In subsequent interviews to her brilliant Stop Harper protest during the Speech from the Throne, the now-former Senate page Brigette DePape repeatedly mentioned climate change and inaction on the environment as a motivating factor for her own action. Notable because the
Throne Speech mentions neither.
Yesterday SunMedia's David Akin joined the alarming number of politicians and their media fluffers - who are apparently
aghast and appalled that a woman would stand silently holding up a piece of cardboard for twenty seconds - with this long dull dreary post :
Memo to Brigette : There are no shortcuts in politics. It takes long, dull, dreary work.
According to Akin, working the inside political corridors completely precludes ever protesting against that same self-serving self-perpetuating hegemony and Brigette DePape broke that most solemn of all Fight Club rules. Oh, boo.
He also apparently did not hear
Brigette's interviews on CBC and CTV in which she said she didn't think just holding up a sign would affect anything all by itself but hoped to inspire others to action because politics and democracy is not just about elections.
Seriously, Akin, how the fuck long do you think it will take to get the environment mentioned in a Harper majority Thone Speech the "long dull dreary" way?
Antonia Zerbisias on climate change :
Time for a Climate of Change (italics mine)
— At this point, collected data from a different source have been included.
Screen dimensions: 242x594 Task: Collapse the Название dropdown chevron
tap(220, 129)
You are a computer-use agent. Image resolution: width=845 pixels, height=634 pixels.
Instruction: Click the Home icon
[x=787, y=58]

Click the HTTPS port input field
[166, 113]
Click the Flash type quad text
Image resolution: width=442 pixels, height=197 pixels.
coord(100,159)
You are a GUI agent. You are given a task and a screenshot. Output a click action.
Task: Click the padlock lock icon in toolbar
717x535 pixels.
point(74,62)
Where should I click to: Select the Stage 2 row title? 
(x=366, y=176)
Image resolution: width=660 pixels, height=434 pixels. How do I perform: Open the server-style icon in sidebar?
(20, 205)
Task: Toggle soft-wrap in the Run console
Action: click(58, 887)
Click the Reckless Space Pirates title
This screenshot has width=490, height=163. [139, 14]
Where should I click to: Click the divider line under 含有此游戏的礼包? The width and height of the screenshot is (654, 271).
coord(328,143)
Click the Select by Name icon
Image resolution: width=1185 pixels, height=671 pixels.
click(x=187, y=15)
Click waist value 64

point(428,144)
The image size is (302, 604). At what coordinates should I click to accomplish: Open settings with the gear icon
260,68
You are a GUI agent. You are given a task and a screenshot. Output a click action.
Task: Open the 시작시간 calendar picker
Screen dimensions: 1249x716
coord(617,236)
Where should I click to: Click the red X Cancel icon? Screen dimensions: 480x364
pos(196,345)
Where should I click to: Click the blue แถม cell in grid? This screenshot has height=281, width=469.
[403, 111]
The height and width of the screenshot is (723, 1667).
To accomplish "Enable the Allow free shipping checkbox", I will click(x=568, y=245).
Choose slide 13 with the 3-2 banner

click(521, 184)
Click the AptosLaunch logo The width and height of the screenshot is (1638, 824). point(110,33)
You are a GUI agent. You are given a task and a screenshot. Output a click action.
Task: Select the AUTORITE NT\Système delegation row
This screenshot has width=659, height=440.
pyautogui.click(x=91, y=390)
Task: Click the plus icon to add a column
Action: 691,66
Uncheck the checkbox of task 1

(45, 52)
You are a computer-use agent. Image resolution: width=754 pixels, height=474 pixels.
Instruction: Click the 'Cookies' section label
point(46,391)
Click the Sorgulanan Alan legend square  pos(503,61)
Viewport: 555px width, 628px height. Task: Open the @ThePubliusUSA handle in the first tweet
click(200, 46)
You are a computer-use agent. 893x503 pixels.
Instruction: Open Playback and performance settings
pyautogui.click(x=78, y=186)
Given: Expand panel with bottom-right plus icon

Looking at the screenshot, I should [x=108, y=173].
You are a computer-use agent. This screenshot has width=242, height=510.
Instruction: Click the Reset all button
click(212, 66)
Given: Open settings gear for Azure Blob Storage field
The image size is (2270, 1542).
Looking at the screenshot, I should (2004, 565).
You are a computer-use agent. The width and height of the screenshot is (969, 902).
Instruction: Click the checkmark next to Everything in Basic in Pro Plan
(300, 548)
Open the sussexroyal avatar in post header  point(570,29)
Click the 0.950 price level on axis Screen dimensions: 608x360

"Well-known American environmentalist and activist Bill McKibben founded the grass-roots group 350.org, which attempts to get people all over the world agitating for laws, regulations and policy aimed at reducing GHG (greenhouse gas emissions) reductions.
“We need to do (civil disobedience) on a mass scale," McKibben, author of many books including Eaarth: Making a Life on a Tough New Planet, tells me. “We need to do it in a way that makes one thing clear to all onlookers: in this fight, we are the conservatives. The radicals are the people who want to alter the composition of the atmosphere.”
“Non-violent civil disobedience is justified when there is a history of long-standing harm or violation of people's fundamental rights; when legal and policy means have failed to reduce the harms and violations; and when there is little time remaining to address the problems,” University of New England professor John Lemons and Penn State’s Donald Brown wrote in last month’s Journal of Science and Environmental Politics."
“Simply put, people do not have the right to harm others who have not given their consent to be harmed "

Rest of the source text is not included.